§ **WHAT IS NEEDED**: In the listing below, find each line with the string "table" and report it.

*** MATERIAL SUPPLIED

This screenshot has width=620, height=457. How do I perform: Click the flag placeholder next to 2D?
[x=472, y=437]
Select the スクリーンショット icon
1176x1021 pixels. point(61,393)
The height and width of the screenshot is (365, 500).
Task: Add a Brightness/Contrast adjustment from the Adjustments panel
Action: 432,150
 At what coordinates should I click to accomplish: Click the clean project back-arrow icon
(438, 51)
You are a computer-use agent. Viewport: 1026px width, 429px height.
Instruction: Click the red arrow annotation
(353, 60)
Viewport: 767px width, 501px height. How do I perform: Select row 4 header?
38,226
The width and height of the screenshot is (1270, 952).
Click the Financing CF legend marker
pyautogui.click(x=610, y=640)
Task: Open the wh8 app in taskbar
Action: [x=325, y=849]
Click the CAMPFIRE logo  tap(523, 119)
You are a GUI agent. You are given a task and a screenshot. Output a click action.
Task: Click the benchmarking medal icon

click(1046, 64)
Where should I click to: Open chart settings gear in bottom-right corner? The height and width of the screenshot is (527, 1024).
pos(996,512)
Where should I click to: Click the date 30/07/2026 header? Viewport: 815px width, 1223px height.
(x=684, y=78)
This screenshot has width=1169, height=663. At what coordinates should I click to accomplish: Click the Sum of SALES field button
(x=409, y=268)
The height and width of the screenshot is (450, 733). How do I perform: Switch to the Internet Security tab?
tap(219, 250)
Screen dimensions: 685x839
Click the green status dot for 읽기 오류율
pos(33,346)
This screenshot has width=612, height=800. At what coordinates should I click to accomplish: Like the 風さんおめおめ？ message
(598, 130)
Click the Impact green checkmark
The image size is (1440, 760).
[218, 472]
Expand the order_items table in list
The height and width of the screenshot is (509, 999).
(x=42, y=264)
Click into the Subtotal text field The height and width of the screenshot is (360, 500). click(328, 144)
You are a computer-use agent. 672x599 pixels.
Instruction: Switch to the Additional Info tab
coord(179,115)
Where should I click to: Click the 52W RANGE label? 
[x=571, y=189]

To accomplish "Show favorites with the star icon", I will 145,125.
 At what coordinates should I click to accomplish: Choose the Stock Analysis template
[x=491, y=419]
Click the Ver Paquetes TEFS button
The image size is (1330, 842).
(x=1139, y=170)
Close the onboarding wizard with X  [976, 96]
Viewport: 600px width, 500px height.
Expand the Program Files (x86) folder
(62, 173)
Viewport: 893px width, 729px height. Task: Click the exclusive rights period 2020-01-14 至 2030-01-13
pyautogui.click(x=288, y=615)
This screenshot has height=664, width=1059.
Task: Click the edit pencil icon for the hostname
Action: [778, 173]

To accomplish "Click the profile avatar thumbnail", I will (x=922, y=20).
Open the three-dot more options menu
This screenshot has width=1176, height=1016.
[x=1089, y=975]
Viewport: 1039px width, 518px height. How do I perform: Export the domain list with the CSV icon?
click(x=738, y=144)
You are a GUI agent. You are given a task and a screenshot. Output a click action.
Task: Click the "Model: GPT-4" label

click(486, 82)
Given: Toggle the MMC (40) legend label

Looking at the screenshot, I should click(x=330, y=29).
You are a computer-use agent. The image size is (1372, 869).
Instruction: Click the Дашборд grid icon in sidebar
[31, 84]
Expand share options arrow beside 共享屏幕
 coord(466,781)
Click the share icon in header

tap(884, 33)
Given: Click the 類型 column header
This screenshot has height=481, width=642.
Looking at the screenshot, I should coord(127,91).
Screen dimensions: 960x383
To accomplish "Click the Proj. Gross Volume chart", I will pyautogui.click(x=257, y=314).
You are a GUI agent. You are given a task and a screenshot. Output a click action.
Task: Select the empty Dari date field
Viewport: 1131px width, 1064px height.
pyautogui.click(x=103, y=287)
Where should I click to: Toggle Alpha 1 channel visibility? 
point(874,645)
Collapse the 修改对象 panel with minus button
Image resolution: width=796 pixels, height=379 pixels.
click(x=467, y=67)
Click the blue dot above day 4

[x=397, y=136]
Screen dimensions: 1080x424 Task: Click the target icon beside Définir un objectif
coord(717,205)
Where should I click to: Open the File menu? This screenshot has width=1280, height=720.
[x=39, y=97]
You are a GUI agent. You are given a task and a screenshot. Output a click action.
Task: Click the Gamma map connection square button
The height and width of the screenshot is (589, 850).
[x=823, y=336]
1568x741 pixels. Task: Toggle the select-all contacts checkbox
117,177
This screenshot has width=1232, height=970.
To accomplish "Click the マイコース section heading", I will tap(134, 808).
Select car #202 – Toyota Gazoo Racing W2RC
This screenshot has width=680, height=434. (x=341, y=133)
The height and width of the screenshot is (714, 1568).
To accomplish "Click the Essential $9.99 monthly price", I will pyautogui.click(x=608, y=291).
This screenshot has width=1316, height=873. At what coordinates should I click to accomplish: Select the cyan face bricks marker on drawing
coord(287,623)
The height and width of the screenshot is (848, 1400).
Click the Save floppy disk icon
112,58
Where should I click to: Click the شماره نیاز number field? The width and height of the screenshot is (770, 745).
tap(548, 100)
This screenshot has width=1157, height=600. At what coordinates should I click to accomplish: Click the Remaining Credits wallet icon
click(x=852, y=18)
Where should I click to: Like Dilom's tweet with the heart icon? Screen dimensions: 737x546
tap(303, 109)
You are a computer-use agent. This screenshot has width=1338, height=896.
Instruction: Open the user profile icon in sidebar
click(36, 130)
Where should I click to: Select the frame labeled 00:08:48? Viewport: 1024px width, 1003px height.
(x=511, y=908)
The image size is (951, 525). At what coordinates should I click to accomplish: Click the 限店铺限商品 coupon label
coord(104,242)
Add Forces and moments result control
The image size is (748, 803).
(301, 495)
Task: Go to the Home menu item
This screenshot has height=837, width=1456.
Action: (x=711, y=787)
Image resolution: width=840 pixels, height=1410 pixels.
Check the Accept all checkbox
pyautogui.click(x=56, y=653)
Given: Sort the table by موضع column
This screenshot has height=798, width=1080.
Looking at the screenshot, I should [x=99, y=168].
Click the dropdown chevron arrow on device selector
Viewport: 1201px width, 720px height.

******

§ **TASK RESULT**:
Expand the order_items table in list
Given: Sort the table by موضع column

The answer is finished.